I hear you. Part of my comment was about appreciating excellencce or a craft. But there's a difference between the ego and burning need for external validation for having partaken in something, gone somewhere, gotten into something or whatever vs appreciating someone's dedication and product.

Consider the people who go to Santorini to take the exact same photo, the vanity climbs of Mount Everest or going to some three Michelin star restaurant where your primary concern is posting about it on IG.

It all just seems so... desperate. Like hollow people trying to fill thsemvels with something, anything, so they can feel something and that something is simply the envy of other equally hollow people.

I might even call these "experience vampires". There's a difference between that and appreciation.

Take this soy sauce maker, the people I'm talking about will buy a bottle of soy sauce and then post all about it on social media. Others might talk to the master crafter about their history, how they got started, what they think goes into a good soy sauce, etc. Do you see what I mean?

I'm not normally one for stoicism. I tend to find people who crow about Marcus Aurelius tend to be at the entry for the alt-right pipeline more often than not.
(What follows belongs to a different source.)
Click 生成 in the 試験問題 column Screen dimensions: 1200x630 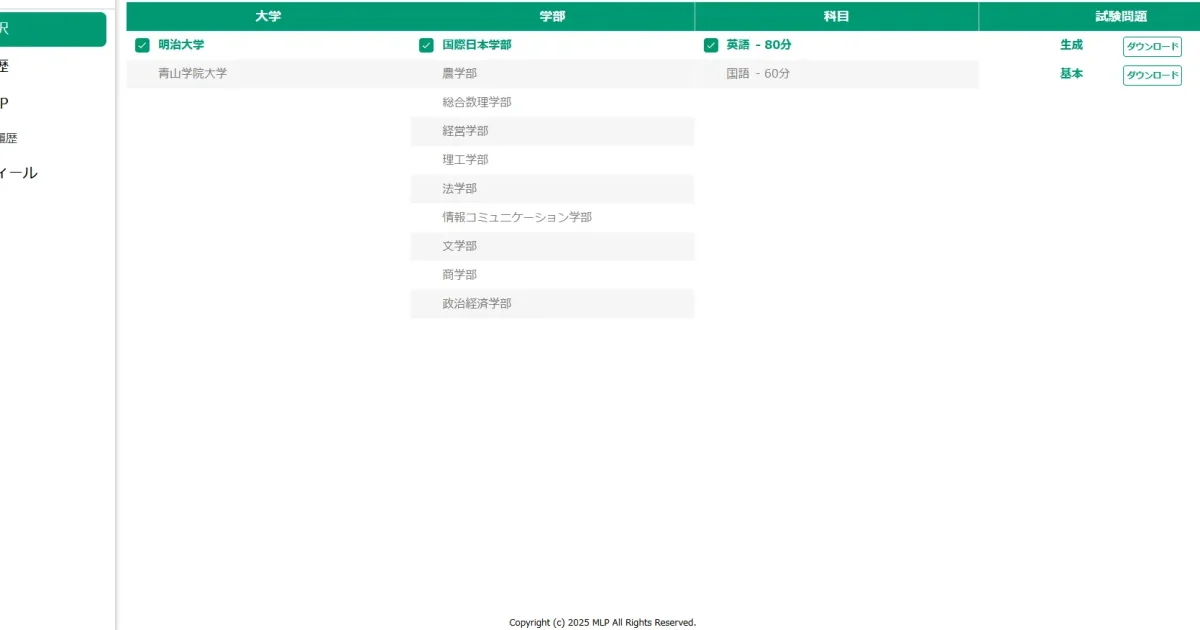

But in this case, I seem to find myself siding with the stoics.

colechristensen a day ago | parent [-]

>burning need for external validation

Eh, being an "influencer" is kinda dumb, but your estimations of the motivation of people who post a lot on social media might be exaggerated.

The best sushi restaurant in town doesn't have any more or less quality because people make a lot of instagram posts about it.

Annoying people liking a thing doesn't ruin it. Just don't pay attention to them and don't worry about what they're doing.

If you don't like how people are spending their lives give them less head space, don't spend too much time judging them, classifying them, or trying to fix the social ills causing their existence.